* TASK MATERIAL:

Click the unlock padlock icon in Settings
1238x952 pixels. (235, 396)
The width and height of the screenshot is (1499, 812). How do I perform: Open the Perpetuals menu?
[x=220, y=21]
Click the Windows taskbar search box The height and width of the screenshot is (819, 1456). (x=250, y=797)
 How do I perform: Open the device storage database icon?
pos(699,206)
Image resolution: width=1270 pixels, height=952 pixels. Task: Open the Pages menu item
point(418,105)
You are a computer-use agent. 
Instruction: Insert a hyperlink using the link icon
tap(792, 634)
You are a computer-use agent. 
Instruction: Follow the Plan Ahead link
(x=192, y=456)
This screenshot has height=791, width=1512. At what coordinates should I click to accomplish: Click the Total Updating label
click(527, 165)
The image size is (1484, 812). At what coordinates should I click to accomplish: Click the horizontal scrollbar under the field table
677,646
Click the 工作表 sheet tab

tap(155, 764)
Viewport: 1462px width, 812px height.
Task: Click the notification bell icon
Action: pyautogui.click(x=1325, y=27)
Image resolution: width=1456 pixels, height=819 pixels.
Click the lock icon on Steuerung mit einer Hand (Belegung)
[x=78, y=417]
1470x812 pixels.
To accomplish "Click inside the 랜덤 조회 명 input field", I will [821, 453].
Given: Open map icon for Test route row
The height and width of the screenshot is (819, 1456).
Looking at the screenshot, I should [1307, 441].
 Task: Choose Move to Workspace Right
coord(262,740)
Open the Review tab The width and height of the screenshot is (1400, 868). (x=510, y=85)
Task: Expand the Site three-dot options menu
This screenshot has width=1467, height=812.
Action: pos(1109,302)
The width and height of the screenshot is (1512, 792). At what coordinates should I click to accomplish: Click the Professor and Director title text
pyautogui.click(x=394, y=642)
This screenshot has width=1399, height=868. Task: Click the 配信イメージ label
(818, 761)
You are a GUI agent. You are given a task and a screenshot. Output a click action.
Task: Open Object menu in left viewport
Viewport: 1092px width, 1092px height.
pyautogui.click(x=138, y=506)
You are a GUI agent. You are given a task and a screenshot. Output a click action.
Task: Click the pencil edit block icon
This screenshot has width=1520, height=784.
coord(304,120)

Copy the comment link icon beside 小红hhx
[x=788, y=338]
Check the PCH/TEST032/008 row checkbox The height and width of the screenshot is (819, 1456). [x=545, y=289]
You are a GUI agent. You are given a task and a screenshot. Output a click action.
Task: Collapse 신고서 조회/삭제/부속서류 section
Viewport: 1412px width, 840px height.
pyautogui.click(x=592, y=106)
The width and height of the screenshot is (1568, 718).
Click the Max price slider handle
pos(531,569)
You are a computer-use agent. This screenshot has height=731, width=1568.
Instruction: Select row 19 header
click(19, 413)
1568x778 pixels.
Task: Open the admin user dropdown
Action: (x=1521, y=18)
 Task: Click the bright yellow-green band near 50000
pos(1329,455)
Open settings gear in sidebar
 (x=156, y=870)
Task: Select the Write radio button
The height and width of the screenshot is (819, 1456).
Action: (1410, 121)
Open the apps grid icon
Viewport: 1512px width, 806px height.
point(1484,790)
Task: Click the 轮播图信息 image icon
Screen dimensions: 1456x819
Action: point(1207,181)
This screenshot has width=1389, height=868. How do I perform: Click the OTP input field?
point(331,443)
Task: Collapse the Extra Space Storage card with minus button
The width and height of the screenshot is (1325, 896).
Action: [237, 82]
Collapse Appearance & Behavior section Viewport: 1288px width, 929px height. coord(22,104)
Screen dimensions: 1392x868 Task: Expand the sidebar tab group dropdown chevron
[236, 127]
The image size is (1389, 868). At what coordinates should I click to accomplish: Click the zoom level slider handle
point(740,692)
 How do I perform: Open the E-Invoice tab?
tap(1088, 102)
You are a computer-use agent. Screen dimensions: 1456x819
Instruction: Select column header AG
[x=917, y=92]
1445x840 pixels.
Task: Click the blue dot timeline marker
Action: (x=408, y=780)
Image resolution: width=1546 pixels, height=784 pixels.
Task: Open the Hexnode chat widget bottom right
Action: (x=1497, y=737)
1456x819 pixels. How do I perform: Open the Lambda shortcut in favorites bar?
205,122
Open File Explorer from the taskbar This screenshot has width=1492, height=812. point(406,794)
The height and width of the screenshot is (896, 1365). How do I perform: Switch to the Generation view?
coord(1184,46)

* INSTRUCTIONS FOR THE TASK:
When a line in the listing above holds the word "button", copy it.

* SOLUTION:
Task: Select the Write radio button
Task: Collapse the Extra Space Storage card with minus button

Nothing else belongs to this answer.